Desmitificando el acuerdo

Por Kevin I. Seals Alfaro.

Egresado en Derecho y Minor en Ciencias Políticas por la Universidad Adolfo Ibáñez. Diplomando en Derecho de Familia e Infancia por la Universidad Nacional Andrés Bello. Ayudante de Investigación en la Academia de Derecho Civil UDP, a cargo de la profesora Leonor Etcheberry.

La democracia, en cuanto uno de los conceptos fundantes de las relaciones político-institucionales, tiene la peculiaridad de ser de aquellas palabras que se vuelven depositarias de valores y aspiraciones que las necesidades de las circunstancias imponen. Por tanto, su sentido y alcances son volubles, adaptables al momento político contingente.

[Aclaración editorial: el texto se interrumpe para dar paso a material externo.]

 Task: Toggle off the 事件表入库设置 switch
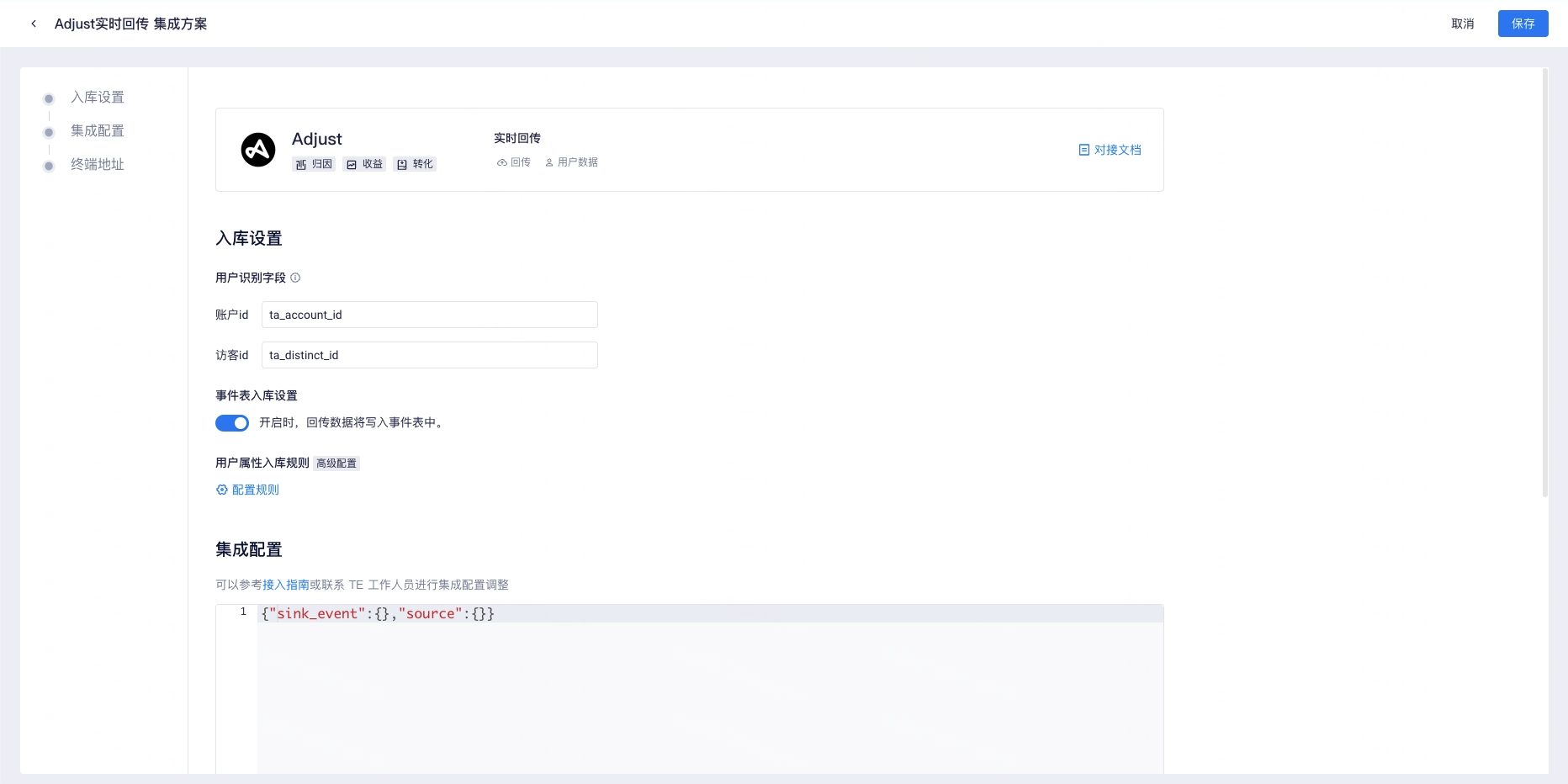point(232,423)
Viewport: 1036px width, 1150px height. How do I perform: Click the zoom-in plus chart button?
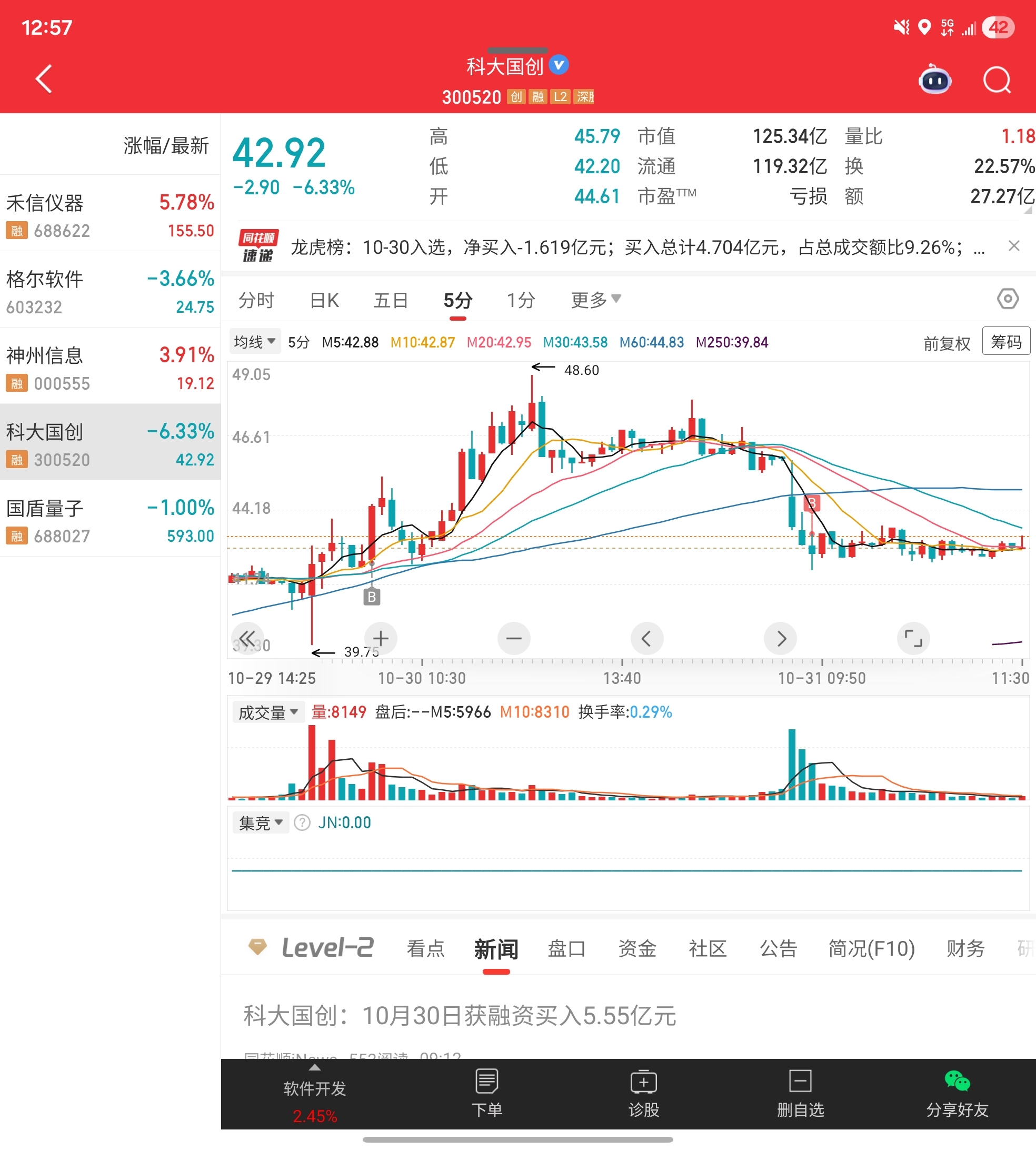[380, 638]
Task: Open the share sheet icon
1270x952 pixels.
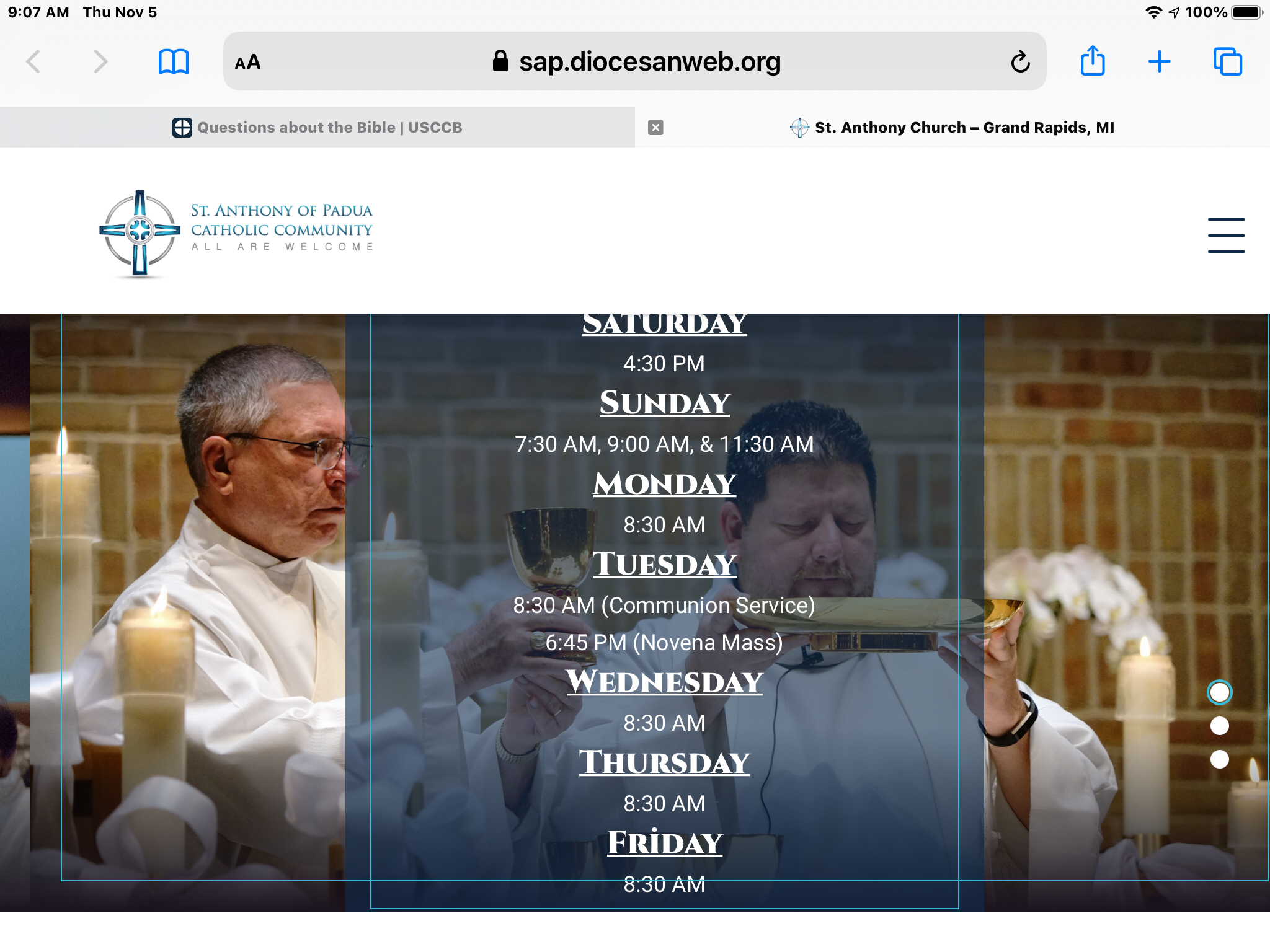Action: click(x=1093, y=61)
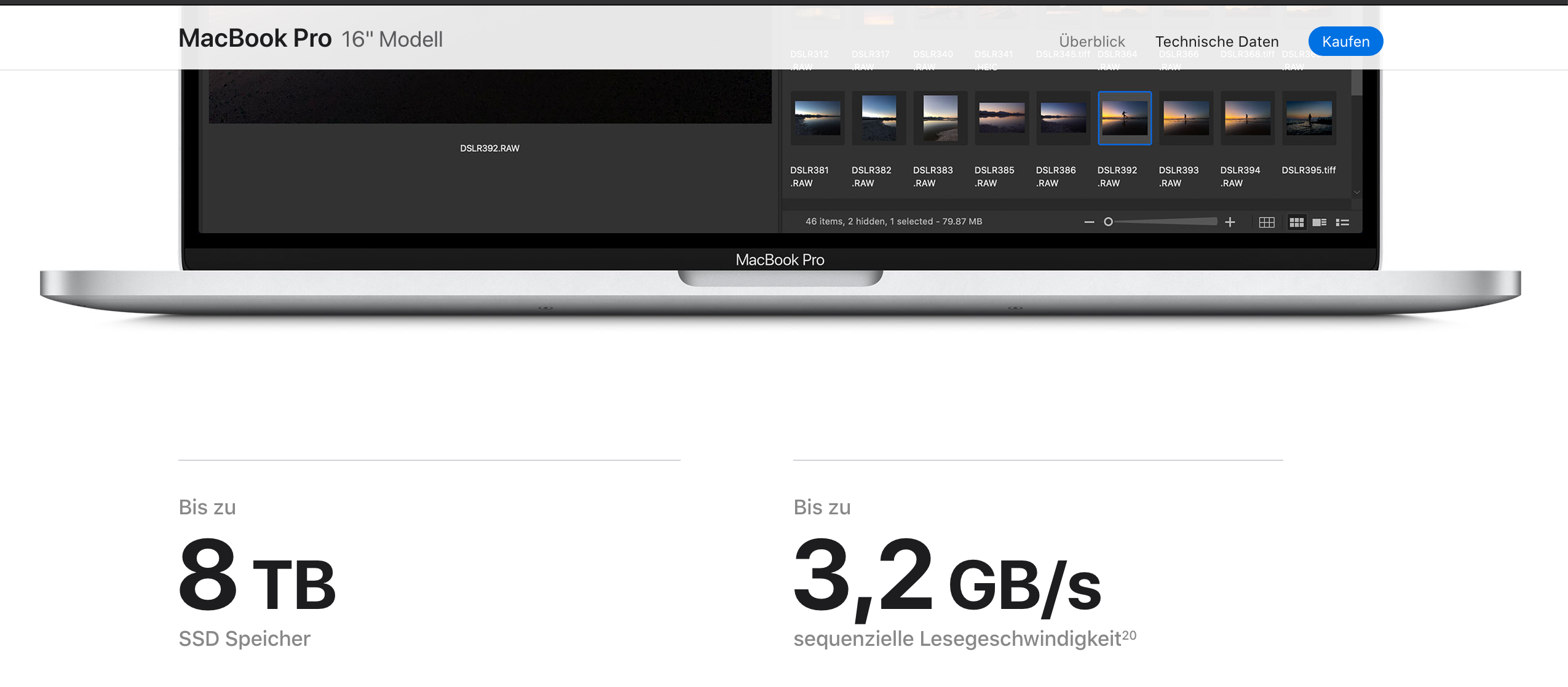Click the zoom-out minus icon

coord(1089,222)
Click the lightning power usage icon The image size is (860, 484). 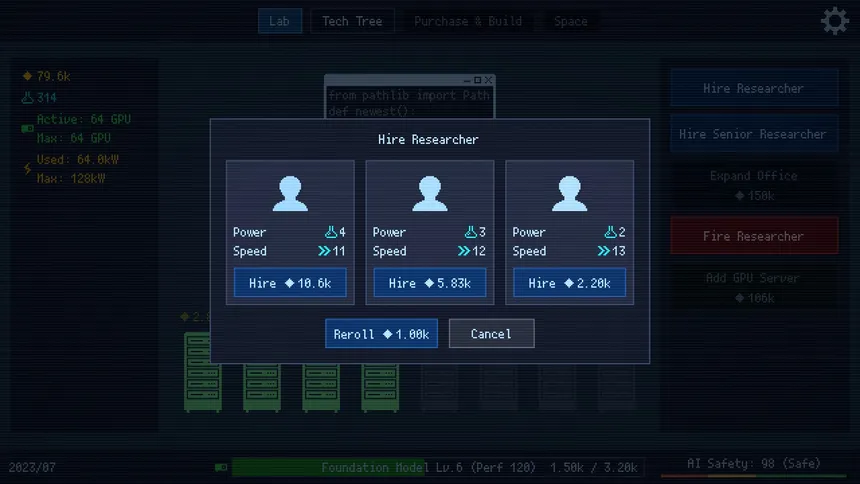point(27,169)
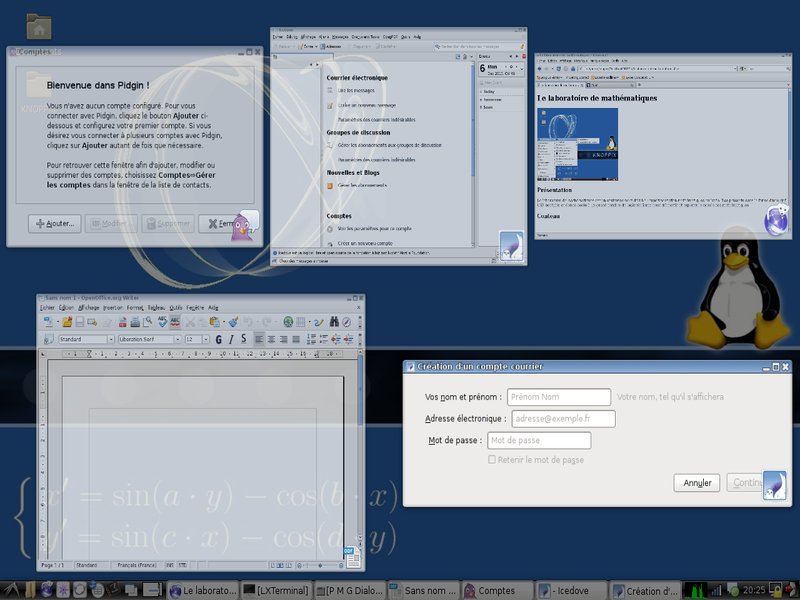
Task: Toggle the 'Retenir le mot de passe' checkbox
Action: click(491, 460)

De cierta manera, la democracia se vuelve un relato mítico que eleva al sitial de fuente y fin al pueblo y su ejercicio del poder-hacer político en las civilizaciones modernas, en las que se entiende, sine qua non, que sin su intervención, a lo menos organizada, no es posible la convivencia ni el orden social. En suma, sólo cuando el pueblo -idea que de por sí es ya compleja de armonizar conceptualmente- expresa su decisión mayoritaria, mediante instancias institucionales envueltas en solemnidad sobre el devenir del futuro, asumimos que los actos u omisiones están dotados cierta legitimidad. De contrario, todo aquello que se aleje, total o parcialmente, a dicha remisión sería per se antidemocrático.

Es en este contexto que se explican las críticas a la legitimidad del “Acuerdo por Chile”. Documento que -después de todo- ve manchada su validez democrática si interpretamos lo ocurrido como un resultado que la “clase política” en “su cocina” (los salones del Congreso) obtuvo tras meses de transacciones con quienes se vieron -en realidad se asumieron- más favorecidos, en términos de oportunidades de veto, con el resultado plebiscitario de septiembre, la Derecha oportunista pero dialogante.

Es así como tanto los principios del acuerdo (bases que delimitan el contenido a discutir en el proceso constitucional) como los tipos de órganos que mediaran el debate, son decisiones que se tomaron a espaldas de la ciudadanía, ausentes de pueblos originarios, las voces del feminismo y otras tendencias que la Convención Constitucional exacerbó. Se repite, así, el escenario detractor que en su momento padeció el acuerdo del 15 de noviembre del año 2019, el que dio origen a la fenecida Convención; oposiciones que, incluso, venían de los propios convencionales. En fin, hipocresía, uso y abuso de las instituciones.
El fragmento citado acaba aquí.